Lina Ghotmeh, a humanist architect
If we had to choose one word to describe Lina Ghotmeh’s personality and vision it would have to be: Humanist.
Born in Beirut in 1980’s, Lina Ghotmeh grew up in this ancient cosmopolitan city marked by the scars of the Lebanese civil war. Although she wanted to become an archaeologist, Lina carried out her architectural studies at the American University of Beirut, where she looked at the notions of memory, space and landscape through her own methodology entitled « Archeology of the future ». After graduating and being awarded both the AZAR and AREEN prizes. Lina pursues her education at the École Spéciale d’Architecture in Paris where she takes on a teaching role as an Associate Professor between 2008 and 2015.

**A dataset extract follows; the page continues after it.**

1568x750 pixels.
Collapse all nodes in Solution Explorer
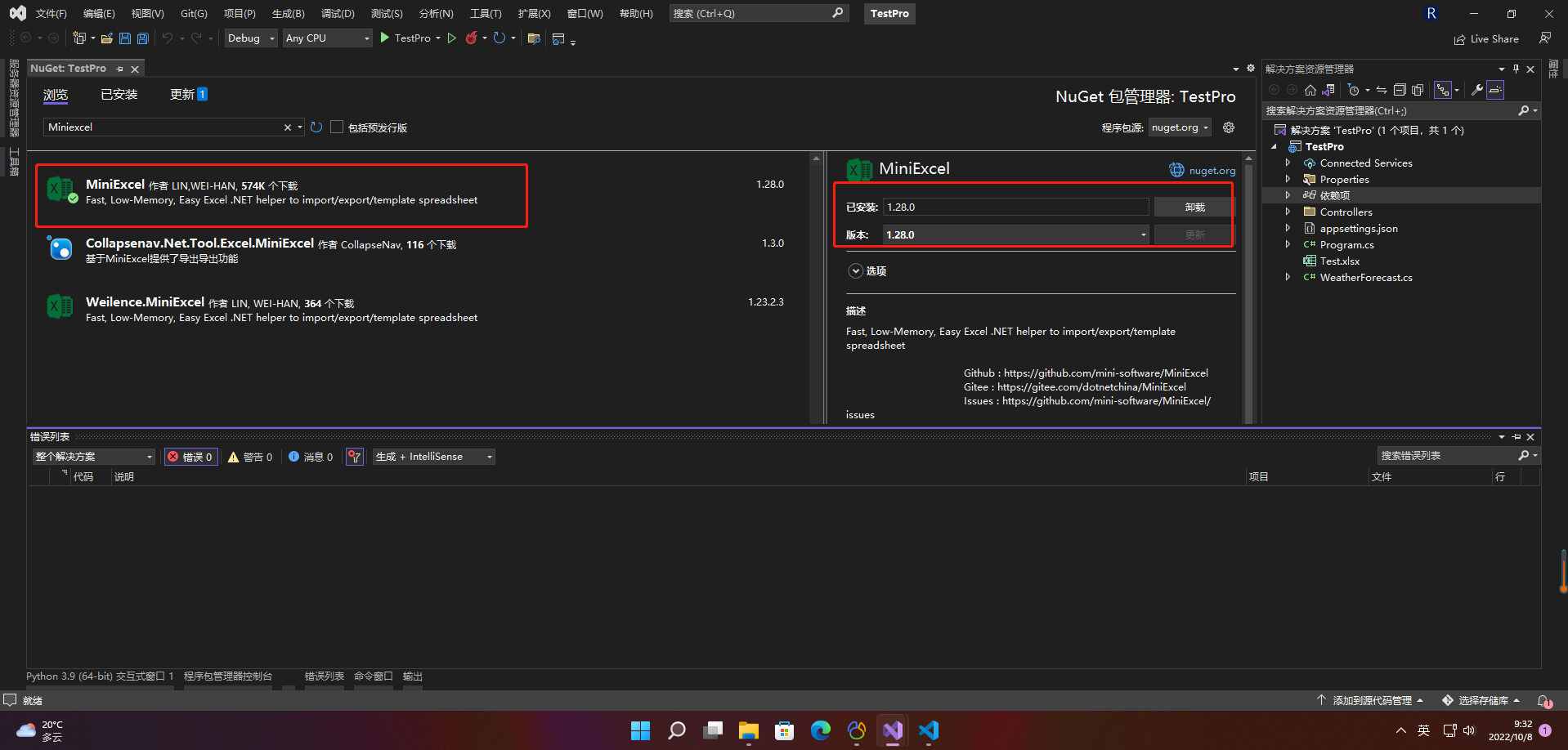(x=1399, y=90)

In 2005, while working in London and collaborating with Ateliers Jean Nouvel and Foster & Partners, she wins the international competition for the design of the National Estonian Museum. After this victory, she co-founded her first agency DGT Architects in Paris and lead the realization of the large scale project of the National Museum. Acclaimed unanimously by the international press and having won prestigious awards (Grand prix AFEX 2016; nominated for the Mies Van der Rohe Award 2017), the museum became the symbol for an avant-guardist architecture, combining pertinence and subtlety.
All of Lina Ghotmeh’s proposals are testimonies to her visionary approach and sensible twist on architecture – notably in projects like: Réalimenter Masséna (laureate of the competition « Réinventer Paris ») or even the development of Stone Garden in Beirut.

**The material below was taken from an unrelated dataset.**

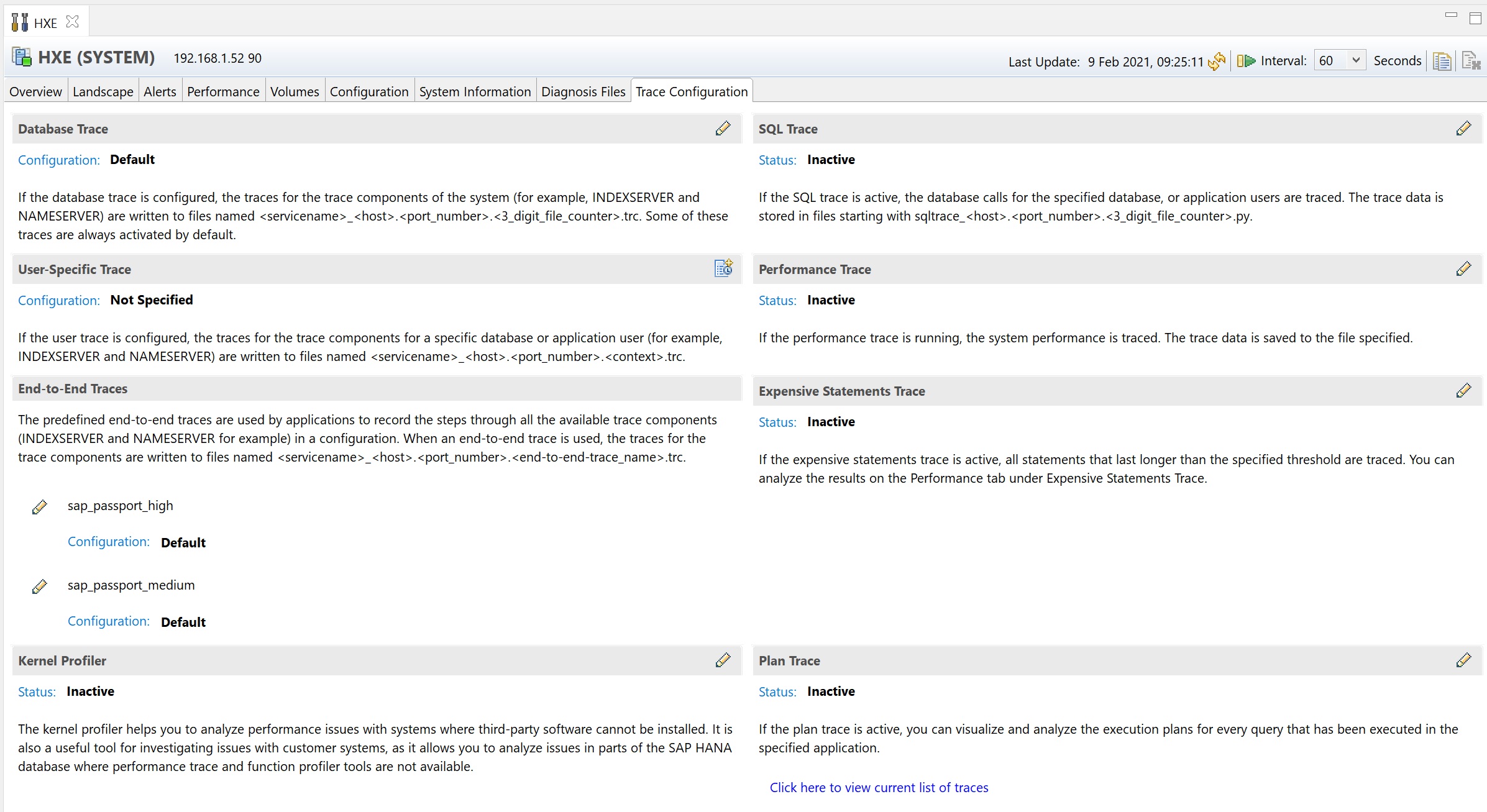Edit Expensive Statements Trace settings
1487x812 pixels.
(x=1463, y=391)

Thanks to her multicultural experiences but also her engagement in the challenges of our time, she is regularly invited to speak at conferences, take part in juries and workshops in France and abroad.
Brilliant in the complex simplicity of her approach, Lina Ghotmeh’s practice represents the promising forms of tomorrow’s Architecture.
She has been honored by multiple prizes including the AJAP prize in 2008 and the DEJEAN prize by the Architecture Academy in 2016.